Reproduce, word for word, the part of the records that opens at their very start and closes with the line containing "pyautogui.click(x=54, y=31)", including that line.

━━━━━ WORKING DATA ━━━━━

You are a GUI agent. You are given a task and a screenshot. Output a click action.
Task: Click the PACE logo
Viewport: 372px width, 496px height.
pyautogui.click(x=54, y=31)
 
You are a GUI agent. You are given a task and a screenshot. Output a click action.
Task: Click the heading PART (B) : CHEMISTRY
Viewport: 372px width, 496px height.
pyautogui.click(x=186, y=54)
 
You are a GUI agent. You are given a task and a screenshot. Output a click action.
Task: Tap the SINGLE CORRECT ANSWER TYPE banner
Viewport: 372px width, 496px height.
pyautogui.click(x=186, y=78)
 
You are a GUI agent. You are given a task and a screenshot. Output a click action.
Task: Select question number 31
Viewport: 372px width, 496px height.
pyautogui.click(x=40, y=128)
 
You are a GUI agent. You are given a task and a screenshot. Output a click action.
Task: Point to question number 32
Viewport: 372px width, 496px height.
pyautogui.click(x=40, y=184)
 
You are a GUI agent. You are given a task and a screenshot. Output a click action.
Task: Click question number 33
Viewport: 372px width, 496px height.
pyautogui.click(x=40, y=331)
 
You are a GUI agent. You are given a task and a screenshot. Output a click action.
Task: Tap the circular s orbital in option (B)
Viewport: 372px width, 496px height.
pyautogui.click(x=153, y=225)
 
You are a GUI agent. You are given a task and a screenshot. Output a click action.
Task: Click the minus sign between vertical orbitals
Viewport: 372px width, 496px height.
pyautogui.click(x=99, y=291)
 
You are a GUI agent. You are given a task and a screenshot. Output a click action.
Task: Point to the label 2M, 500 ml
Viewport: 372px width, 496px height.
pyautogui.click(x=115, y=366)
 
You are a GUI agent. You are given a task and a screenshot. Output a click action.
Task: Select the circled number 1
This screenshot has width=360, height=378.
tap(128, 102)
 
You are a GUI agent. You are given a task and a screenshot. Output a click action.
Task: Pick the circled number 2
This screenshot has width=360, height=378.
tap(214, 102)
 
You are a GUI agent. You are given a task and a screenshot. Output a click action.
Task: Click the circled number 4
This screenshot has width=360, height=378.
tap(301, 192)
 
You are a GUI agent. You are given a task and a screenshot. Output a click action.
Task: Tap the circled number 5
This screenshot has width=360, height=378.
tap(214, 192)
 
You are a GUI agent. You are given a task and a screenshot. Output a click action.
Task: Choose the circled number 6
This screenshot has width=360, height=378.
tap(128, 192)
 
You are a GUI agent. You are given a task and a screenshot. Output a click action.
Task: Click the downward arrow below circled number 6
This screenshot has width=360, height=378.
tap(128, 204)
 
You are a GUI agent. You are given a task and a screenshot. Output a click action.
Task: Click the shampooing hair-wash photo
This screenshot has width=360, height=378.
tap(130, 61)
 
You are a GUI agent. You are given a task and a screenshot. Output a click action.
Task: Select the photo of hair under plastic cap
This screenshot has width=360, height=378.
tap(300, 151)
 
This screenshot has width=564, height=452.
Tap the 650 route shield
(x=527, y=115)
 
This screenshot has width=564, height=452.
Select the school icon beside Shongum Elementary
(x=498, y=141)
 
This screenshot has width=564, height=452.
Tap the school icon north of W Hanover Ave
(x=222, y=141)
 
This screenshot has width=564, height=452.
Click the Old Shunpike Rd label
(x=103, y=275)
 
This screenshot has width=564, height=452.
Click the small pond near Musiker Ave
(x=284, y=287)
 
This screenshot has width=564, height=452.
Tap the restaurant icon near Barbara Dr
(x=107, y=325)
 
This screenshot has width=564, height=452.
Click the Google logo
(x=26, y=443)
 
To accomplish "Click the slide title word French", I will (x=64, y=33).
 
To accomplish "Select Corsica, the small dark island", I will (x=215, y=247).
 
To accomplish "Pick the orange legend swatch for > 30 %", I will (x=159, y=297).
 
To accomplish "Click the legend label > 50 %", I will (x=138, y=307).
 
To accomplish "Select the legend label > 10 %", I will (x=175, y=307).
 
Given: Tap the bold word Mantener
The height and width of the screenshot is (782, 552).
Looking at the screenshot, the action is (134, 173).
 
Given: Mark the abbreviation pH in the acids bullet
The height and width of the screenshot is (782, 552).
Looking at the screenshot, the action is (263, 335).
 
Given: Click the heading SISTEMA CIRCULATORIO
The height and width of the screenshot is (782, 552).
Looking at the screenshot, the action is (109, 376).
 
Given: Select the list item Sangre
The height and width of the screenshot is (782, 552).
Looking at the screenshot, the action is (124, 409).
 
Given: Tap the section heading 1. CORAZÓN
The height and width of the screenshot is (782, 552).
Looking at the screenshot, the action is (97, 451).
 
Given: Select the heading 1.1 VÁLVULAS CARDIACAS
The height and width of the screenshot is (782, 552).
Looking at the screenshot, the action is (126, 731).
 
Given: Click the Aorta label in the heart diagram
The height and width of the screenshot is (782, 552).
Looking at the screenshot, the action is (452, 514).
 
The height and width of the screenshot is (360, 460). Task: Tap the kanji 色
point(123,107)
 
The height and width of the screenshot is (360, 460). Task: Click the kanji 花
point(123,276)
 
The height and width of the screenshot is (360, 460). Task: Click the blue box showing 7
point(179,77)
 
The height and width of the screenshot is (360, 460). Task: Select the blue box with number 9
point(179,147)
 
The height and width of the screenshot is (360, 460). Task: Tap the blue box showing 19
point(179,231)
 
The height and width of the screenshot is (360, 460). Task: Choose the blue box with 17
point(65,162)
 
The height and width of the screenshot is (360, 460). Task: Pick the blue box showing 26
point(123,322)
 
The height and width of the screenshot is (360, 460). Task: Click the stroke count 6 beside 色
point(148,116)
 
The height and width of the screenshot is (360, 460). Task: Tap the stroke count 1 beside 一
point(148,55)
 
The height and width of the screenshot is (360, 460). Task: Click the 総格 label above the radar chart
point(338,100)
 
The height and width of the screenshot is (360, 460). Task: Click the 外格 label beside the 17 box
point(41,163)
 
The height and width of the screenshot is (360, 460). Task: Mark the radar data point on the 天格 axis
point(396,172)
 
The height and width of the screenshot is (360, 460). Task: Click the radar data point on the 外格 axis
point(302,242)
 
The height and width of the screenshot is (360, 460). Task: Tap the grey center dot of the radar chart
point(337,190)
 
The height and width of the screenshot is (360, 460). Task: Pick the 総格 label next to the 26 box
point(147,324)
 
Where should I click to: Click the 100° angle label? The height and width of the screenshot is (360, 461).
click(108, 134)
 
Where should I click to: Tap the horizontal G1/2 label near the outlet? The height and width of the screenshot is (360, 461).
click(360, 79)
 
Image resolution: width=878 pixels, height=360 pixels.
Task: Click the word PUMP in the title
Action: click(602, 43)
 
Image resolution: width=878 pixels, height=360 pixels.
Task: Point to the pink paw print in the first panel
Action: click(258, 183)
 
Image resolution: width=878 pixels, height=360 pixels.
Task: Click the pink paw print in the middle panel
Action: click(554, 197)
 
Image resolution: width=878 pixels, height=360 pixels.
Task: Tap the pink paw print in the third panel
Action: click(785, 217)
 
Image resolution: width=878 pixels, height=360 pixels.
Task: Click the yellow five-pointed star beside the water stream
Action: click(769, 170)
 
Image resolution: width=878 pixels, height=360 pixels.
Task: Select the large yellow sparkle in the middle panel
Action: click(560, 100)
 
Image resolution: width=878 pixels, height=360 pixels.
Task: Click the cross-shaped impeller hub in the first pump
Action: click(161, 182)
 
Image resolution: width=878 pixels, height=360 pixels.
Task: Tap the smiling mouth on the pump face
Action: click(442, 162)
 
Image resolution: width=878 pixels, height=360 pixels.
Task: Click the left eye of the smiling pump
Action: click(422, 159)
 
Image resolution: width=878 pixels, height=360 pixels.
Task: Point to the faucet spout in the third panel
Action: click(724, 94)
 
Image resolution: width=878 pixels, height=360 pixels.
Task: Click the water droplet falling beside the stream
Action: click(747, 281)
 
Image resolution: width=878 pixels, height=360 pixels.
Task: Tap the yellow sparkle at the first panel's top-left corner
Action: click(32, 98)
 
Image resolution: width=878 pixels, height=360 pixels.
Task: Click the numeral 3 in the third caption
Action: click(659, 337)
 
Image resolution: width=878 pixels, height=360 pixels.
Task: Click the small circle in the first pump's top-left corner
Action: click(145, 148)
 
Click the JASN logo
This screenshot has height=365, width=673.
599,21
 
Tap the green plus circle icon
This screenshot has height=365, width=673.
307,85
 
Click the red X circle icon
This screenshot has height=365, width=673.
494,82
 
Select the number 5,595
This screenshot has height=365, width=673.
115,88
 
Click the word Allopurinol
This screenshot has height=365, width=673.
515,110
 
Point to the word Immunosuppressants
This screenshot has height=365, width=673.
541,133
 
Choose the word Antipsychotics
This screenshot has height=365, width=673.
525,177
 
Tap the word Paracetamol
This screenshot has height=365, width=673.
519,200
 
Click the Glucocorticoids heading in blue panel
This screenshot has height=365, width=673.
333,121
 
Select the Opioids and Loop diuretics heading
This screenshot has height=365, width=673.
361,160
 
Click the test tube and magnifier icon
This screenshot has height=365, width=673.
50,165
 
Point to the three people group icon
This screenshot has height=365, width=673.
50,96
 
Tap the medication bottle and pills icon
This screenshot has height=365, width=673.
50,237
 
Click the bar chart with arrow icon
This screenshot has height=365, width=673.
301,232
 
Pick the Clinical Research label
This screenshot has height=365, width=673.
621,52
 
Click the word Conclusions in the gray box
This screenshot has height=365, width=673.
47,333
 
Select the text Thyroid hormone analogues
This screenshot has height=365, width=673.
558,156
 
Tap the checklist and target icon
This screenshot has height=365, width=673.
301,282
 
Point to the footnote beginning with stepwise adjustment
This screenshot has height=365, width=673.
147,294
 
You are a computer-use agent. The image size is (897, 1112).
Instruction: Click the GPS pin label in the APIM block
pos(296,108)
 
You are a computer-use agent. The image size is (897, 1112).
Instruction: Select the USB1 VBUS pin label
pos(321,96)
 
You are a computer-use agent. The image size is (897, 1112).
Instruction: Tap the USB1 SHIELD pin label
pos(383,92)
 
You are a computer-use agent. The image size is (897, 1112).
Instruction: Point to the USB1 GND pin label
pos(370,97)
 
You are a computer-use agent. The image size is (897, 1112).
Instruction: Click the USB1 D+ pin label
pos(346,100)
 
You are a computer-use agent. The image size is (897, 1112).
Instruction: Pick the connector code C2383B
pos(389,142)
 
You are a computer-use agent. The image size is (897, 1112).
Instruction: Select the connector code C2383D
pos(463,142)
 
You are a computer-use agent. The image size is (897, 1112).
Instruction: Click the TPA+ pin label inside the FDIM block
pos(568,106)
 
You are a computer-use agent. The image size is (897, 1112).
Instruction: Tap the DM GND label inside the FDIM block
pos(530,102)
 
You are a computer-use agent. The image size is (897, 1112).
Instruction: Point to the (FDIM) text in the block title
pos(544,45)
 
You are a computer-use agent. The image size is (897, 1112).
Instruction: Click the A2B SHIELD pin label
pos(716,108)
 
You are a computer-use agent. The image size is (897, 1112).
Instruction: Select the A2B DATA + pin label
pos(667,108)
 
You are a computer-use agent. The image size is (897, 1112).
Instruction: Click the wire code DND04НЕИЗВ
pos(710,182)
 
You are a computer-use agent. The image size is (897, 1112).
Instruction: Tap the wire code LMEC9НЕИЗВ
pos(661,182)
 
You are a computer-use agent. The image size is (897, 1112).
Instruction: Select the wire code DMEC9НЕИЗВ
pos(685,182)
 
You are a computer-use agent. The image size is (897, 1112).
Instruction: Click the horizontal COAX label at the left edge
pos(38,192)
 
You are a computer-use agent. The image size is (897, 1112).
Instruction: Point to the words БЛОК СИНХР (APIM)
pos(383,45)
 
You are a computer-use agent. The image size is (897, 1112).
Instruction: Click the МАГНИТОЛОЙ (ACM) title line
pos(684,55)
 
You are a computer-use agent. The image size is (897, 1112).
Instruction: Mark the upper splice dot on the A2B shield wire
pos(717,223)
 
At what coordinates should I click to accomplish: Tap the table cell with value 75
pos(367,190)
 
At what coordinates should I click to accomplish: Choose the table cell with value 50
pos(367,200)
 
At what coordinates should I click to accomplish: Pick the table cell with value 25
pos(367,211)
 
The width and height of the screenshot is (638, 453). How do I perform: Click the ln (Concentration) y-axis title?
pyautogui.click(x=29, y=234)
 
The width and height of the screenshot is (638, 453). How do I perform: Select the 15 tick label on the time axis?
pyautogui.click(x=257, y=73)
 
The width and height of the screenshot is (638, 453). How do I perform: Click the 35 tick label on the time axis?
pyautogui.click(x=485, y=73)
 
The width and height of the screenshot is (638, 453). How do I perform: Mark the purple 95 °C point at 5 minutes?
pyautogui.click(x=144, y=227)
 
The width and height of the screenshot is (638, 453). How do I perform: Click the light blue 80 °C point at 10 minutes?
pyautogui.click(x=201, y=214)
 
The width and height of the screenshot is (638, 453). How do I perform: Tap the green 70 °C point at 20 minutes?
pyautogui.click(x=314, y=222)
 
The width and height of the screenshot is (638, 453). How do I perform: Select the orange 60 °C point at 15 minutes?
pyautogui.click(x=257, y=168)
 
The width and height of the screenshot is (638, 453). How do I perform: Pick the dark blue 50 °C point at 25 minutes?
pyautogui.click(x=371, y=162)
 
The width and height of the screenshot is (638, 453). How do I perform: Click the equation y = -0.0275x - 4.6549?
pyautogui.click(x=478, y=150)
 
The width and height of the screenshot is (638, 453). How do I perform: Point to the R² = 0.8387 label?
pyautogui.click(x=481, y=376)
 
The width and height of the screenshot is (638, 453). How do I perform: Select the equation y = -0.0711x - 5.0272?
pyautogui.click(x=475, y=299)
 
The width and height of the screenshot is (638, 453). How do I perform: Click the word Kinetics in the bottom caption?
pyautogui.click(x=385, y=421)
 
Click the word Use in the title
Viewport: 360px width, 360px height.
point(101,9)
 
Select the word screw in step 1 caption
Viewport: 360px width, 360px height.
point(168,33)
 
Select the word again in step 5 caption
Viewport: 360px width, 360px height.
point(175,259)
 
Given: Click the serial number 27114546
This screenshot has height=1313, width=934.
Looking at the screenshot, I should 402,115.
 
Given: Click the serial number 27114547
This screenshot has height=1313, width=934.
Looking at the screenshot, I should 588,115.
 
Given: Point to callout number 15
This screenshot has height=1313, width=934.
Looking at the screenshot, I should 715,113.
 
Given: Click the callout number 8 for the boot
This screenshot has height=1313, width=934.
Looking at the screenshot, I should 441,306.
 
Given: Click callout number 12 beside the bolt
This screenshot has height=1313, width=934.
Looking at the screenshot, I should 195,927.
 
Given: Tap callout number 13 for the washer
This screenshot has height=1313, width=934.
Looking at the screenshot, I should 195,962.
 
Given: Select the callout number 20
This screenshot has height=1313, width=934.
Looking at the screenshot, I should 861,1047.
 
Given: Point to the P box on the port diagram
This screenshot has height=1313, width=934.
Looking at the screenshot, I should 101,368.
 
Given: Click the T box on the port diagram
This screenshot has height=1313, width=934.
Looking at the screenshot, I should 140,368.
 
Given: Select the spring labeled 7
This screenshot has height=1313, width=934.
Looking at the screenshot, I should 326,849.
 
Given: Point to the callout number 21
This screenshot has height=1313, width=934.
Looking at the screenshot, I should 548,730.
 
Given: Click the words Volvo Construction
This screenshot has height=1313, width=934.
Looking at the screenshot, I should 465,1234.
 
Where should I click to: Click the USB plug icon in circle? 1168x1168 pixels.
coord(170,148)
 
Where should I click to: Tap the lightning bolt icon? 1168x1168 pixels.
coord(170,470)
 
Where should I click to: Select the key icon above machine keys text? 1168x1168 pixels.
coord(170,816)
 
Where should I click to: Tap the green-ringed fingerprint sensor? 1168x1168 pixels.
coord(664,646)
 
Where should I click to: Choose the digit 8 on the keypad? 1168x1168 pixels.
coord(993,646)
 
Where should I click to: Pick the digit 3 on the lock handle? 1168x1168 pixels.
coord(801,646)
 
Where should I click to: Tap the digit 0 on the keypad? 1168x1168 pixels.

━━━━━

◆ CORRECT ANSWER ◆
You are a GUI agent. You are given a task and a screenshot. Output a click action.
Task: Click the PACE logo
Viewport: 372px width, 496px height.
pyautogui.click(x=54, y=31)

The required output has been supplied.